Still, immigration has become more acceptable throughout much of Europe in the past decade, and many of the “guest workers” who come from North Africa, Turkey and other places in search of jobs have stayed and even gained citizenship. “Immigrants are continuing to move to Europe, bringing their cultures and their religions with them,” Mosher says. “Intermarriage also is increasing.” Japan has been much less hospitable to foreigners. “Immigration is a very sensitive subject in Japan,” Mosher says, “and it is unlikely to be used in the short term to address the growing shortfall of workers there.”

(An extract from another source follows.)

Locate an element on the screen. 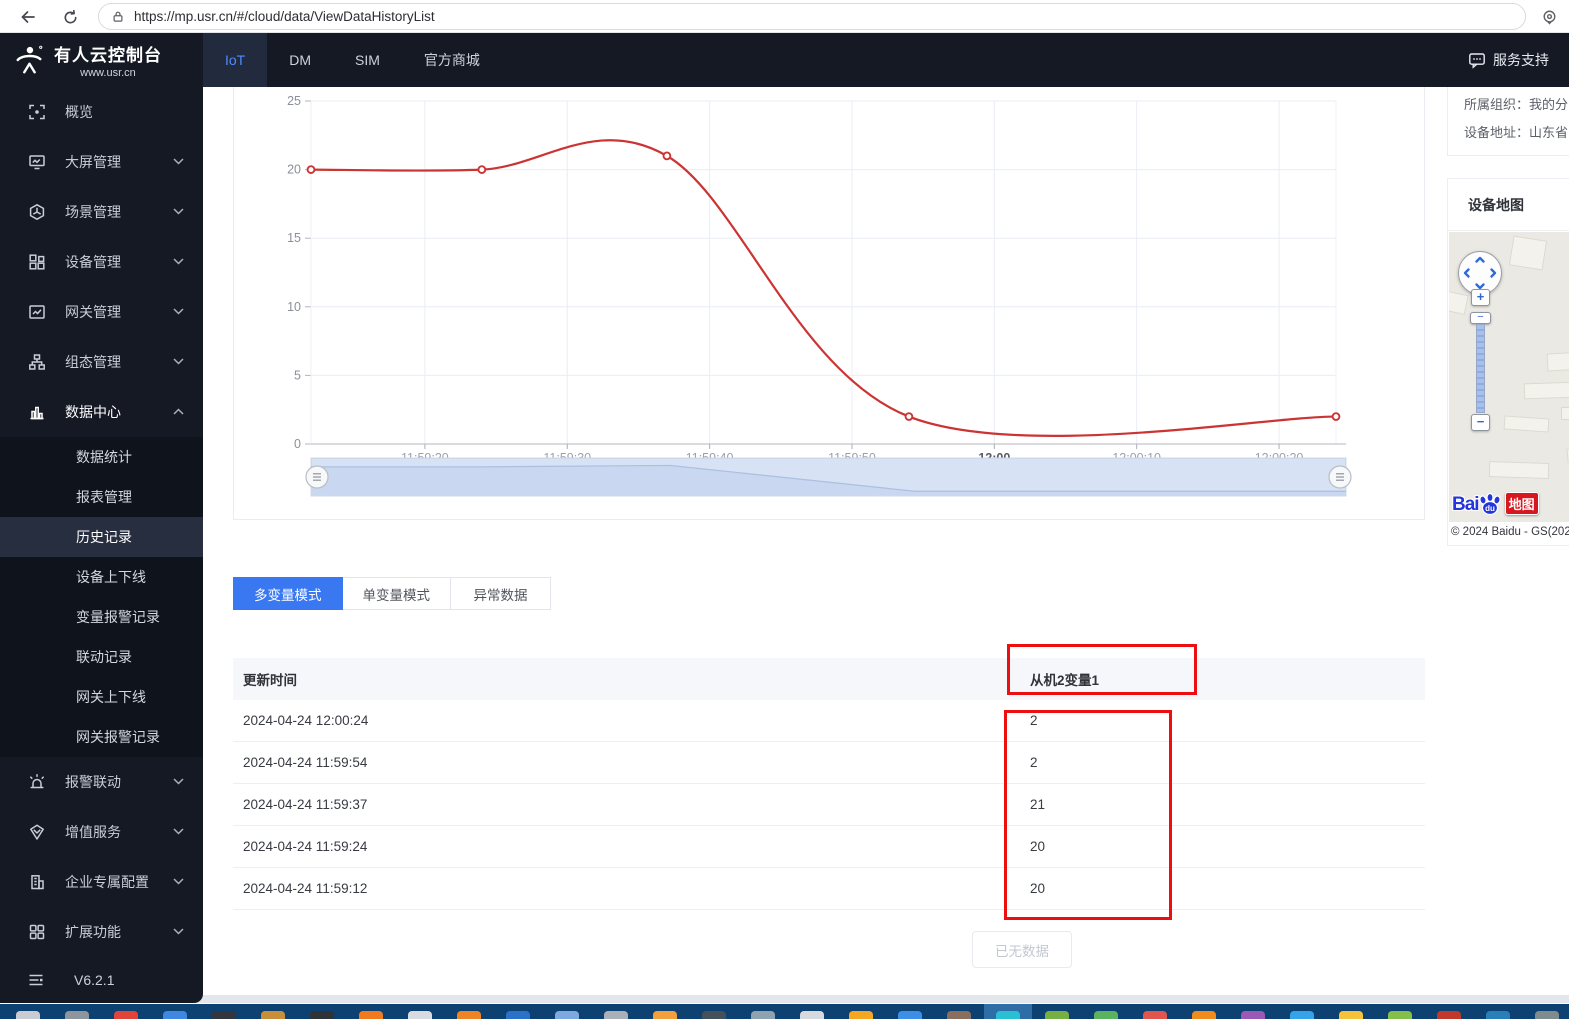  baidu-map-canvas: + − − Bai du 地图 is located at coordinates (1509, 377).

Advocates of population-control programs dismiss the concern over shrinking birthrates. “We are delighted to see falling birthrates in our lifetimes, and will continue to encourage the trend,” says Robert Engelman, director of Population Action International's program on population and the environment. “I don't want to minimize the problems associated with aging populations. But because this is a slow process, societies will have plenty of time to adjust to the economic and political stresses by increasing immigration from parts of the world where population will continue to rise for some time.”
Of course, immigration will be a viable solution to depopulation only as long as humanity continues to grow in number in other parts of the world. Those who worry about falling population point to the United Nations' most conservative projections, which suggest that global population could begin to shrink as early as 2040. But others see little cause for concern.
“If world population starts to fall in 2040, so what?” Engelman asks. “Please identify the danger of population decline that starts at a level much higher than today's and at worst may bring population down to levels seen earlier in the 20th century. There's only so much fresh water, so much atmosphere to absorb the waste greenhouse gases we inject into it every day, so much forest, so much land that can be cultivated. When you consider the enormity of these problems, there's nothing to be afraid of with gradual population decline.”